Stored records:

-=-=-

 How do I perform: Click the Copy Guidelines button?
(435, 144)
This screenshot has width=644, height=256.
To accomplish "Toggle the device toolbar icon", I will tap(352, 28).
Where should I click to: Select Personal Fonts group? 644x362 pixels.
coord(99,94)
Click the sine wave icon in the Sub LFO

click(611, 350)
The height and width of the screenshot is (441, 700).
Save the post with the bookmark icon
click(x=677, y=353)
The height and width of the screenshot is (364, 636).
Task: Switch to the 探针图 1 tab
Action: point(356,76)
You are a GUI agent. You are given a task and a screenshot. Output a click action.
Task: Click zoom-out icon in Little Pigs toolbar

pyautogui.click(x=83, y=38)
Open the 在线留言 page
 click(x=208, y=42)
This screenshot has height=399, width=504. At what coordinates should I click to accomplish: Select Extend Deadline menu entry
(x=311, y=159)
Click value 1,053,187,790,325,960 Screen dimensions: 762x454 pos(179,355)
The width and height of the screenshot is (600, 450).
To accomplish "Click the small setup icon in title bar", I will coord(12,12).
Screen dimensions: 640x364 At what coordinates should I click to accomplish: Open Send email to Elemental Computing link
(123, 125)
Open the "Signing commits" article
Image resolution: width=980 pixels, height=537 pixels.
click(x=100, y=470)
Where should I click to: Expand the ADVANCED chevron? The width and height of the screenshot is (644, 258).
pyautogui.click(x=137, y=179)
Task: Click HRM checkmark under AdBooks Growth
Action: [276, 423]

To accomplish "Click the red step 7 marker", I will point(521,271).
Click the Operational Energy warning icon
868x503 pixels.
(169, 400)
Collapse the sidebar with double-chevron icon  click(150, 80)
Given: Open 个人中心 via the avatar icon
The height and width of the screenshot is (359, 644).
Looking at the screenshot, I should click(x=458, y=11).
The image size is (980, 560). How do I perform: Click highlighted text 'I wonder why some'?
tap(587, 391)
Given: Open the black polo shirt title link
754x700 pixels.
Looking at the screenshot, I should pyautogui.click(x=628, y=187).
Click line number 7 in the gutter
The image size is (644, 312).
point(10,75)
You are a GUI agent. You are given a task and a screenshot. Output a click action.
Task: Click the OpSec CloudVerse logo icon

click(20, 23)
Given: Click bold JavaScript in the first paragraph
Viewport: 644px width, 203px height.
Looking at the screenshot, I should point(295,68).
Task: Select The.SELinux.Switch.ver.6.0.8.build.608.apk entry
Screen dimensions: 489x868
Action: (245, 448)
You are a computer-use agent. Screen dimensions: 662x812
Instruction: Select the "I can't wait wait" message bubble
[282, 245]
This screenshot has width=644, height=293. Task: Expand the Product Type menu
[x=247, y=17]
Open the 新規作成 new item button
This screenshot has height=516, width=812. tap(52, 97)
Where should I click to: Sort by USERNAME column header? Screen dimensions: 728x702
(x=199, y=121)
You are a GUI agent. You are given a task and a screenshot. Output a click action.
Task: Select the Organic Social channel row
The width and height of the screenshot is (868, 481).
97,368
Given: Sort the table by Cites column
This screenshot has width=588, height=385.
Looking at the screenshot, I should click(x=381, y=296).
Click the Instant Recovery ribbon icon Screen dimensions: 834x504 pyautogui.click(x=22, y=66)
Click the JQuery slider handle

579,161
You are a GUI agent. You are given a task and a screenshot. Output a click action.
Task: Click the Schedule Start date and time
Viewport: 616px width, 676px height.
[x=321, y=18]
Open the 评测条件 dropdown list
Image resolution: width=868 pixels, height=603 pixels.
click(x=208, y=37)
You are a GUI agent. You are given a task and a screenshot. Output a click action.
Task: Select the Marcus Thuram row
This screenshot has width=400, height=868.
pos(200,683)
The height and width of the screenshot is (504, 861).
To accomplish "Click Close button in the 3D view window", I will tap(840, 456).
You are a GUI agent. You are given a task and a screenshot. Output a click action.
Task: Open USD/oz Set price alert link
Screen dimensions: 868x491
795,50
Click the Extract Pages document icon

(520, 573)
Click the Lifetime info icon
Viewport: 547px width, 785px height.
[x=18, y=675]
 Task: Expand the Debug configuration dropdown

-=-=-

■ **EXERCISE DIRECTIONS**
For each line of the entries that contains the word "dropdown", make a copy.

■ **ANSWER TO THIS EXERCISE**
Open the 评测条件 dropdown list
 Task: Expand the Debug configuration dropdown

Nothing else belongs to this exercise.